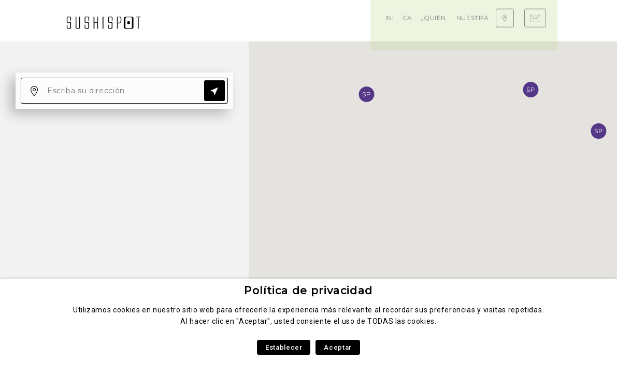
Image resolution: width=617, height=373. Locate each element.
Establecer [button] (283, 347)
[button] (530, 89)
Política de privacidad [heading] (308, 290)
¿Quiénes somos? (260, 20)
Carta (207, 20)
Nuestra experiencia (341, 20)
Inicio (177, 20)
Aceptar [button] (337, 347)
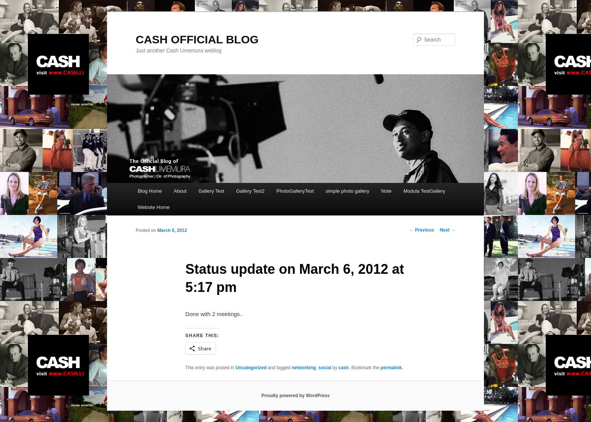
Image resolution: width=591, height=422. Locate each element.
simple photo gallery (347, 191)
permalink (391, 367)
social (324, 367)
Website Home (154, 207)
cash (343, 367)
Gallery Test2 (250, 191)
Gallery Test (211, 191)
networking (304, 367)
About (180, 191)
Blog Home (150, 191)
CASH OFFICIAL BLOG (197, 39)
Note (386, 191)
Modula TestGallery (424, 191)
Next (447, 230)
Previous (421, 230)
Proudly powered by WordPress (295, 395)
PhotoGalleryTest (295, 191)
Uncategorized (251, 367)
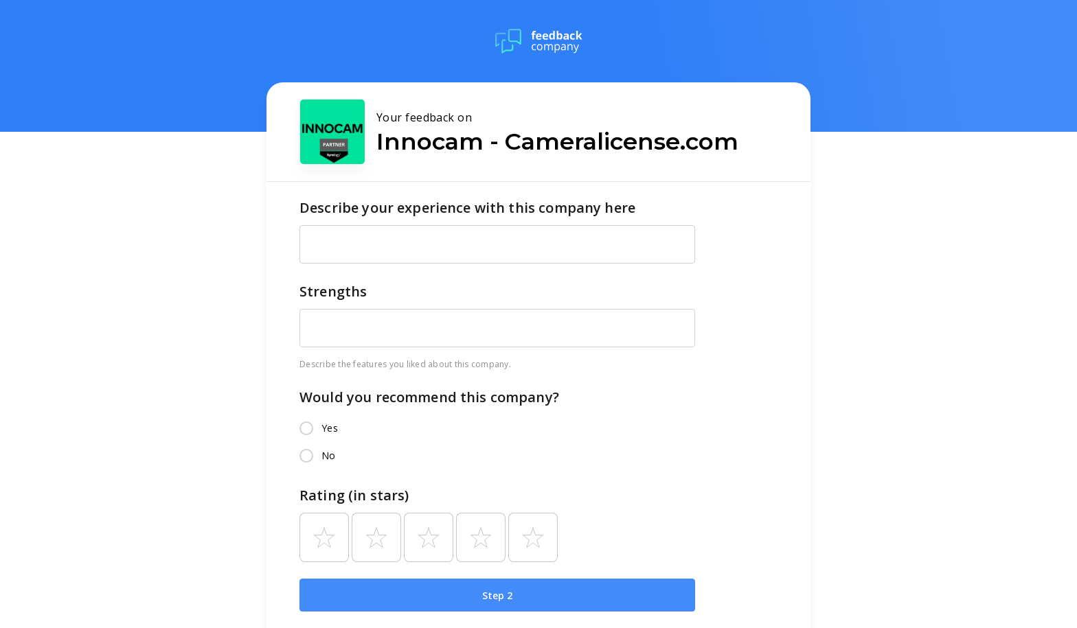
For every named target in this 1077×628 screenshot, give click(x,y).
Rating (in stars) (354, 495)
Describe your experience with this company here (467, 207)
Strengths (333, 291)
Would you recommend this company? (429, 397)
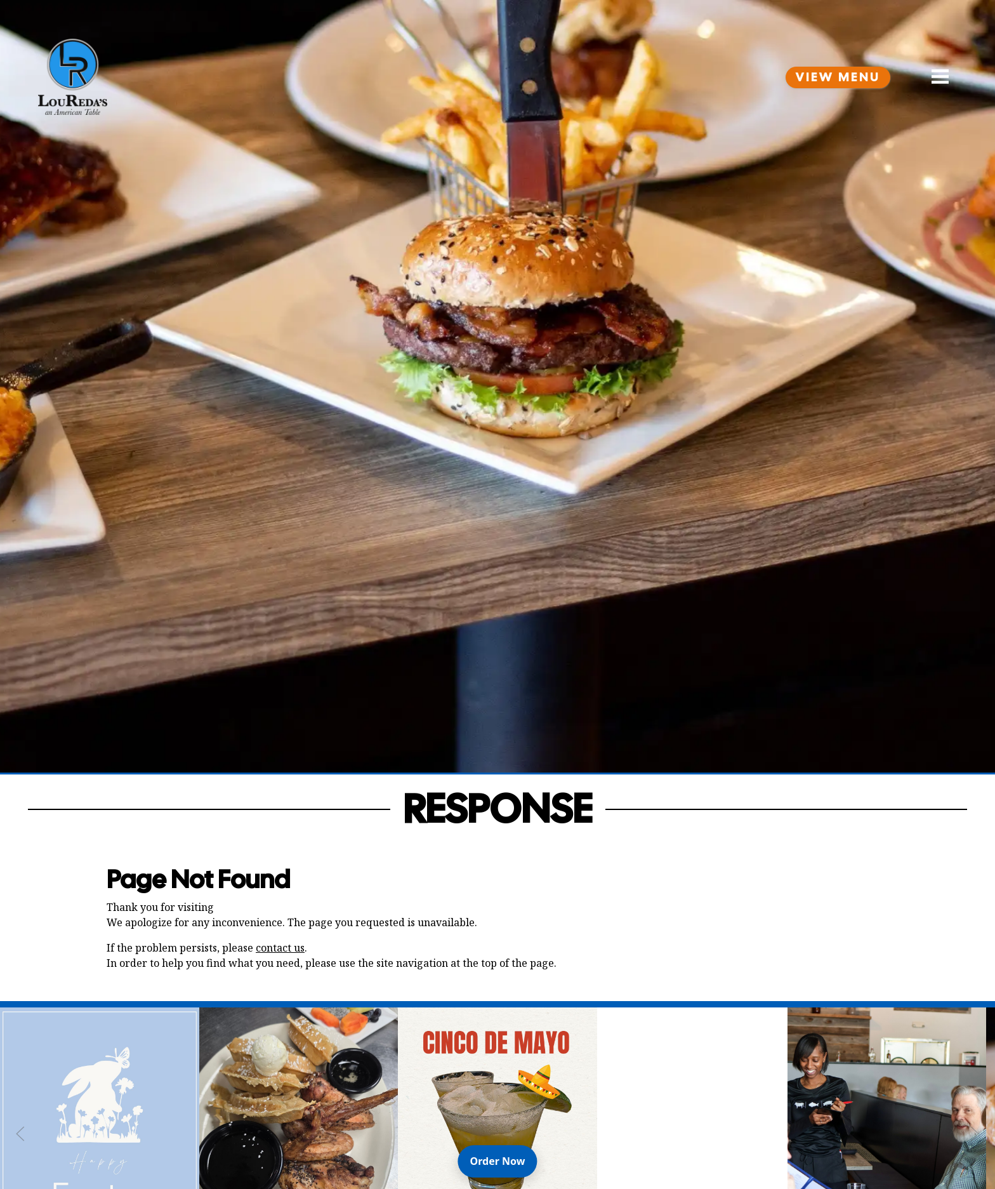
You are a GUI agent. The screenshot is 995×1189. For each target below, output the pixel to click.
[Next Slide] (974, 1134)
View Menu (838, 77)
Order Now (503, 1160)
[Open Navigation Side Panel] (935, 77)
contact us (280, 948)
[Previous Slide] (20, 1134)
★ ★ ★ ★ ★ ★ ★
Extract every line from the rows above that contains the string "this", matching its case exactly.

For every named target in this 1077×628 screenshot, give click(x,y).
Describe your experience with this company here (467, 207)
Would you recommend this company? (429, 397)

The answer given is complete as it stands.